Lantern Review: Issue 5
The Hybridity Issue
Editors' Note
“What of the partition.”
—Teresa Hak Kyung Cha, Dictee
When speaking of Asian American poetry, it is impossible not to think of hybridity. To identify as Asian American is to necessarily identify in some way as “marginal,” “mixed,” or “multiple.” Asian Americans are simultaneously “of” and “not of” America, “of” and “not of” Asia, required to be perpetual crossers and re-crossers of borders, and to be negotiators of multiple continents, languages, cultures, classes, ethnicities, sexualities, religions, national and local identities—often simultaneously. In her seminal work, Borderlands, Gloria Anzaldúa remarks that to survive as a person of hybrid identity (la mestiza) requires a willingness to embrace a state of constant flux, “a tolerance for contradictions, a tolerance for ambiguity” (101).
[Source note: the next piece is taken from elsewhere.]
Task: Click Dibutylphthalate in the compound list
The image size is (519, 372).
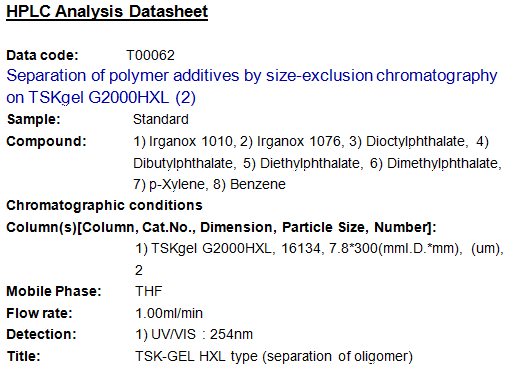Action: pyautogui.click(x=183, y=163)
Indeed, for the racialized, hybrid subject, negotiating the slippery realm of identity requires no small amount of work. But out of that work can come the potential for prolific creative production. Anzaldúa herself refers to the work required to negotiate borders as a “continual creative motion” (102).
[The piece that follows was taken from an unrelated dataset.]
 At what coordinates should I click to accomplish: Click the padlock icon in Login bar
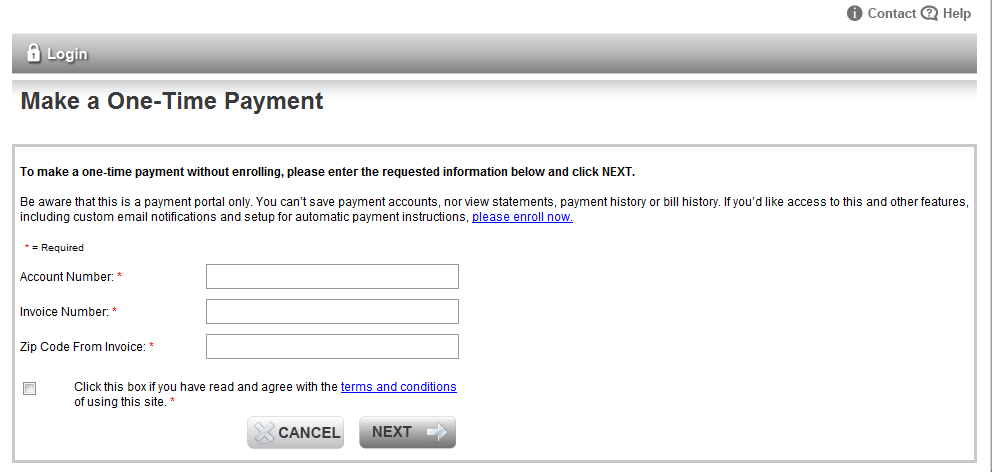click(34, 53)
In Issue 5—our first-ever themed issue—we showcase pieces that explore, and alternately critique and celebrate, hybridity and the hybrid condition in the context of Asian American poetry. To this end, we’ve selected work that embodies the theme of “hybridity” in a variety of ways. Some of the poems herein, like the excerpt from Kristen Eliason’s Picture Dictionary and Christopher Santiago’s “Some Words,” propose a kind of “linguistic” hybridity, in which narratives of personal transformation are probed through the building of new vocabularies within existing linguistic structures. For Eliason, the speaker’s study of the Japanese katakana alphabet becomes the frame by which her speaker explores the dual traumas of emigration and personal bereavement, while for Santiago, the vocabulary of latinate medical jargon serves to shape and inform the experience of first-time parenthood.
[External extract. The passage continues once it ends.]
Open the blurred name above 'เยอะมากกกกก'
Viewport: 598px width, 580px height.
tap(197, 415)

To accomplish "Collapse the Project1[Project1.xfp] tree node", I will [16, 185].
Others in this issue, like Desmond Kon Zhicheng-Mingdé, Sally Wen Mao, and Khaty Xiong, explore the hybrid, transnational condition through the use of imagistic and sonic collage. In Kon’s two poems, which are drawn from a larger sequence called “Gigi’s Graphologist Recommended Narrative Therapy,” the poet investigates what it means to “perform” global cosmopolitanism by mixing together philosophical and literary allusions from multiple traditions and languages into hyper-aware, almost dizzy, heteroglossic collages. Mao and Xiong, on the other hand, collage together imagery of the grotesque with human and animal voicings, effacing the line between the dead and the living as they evoke the trauma of diasporic displacement.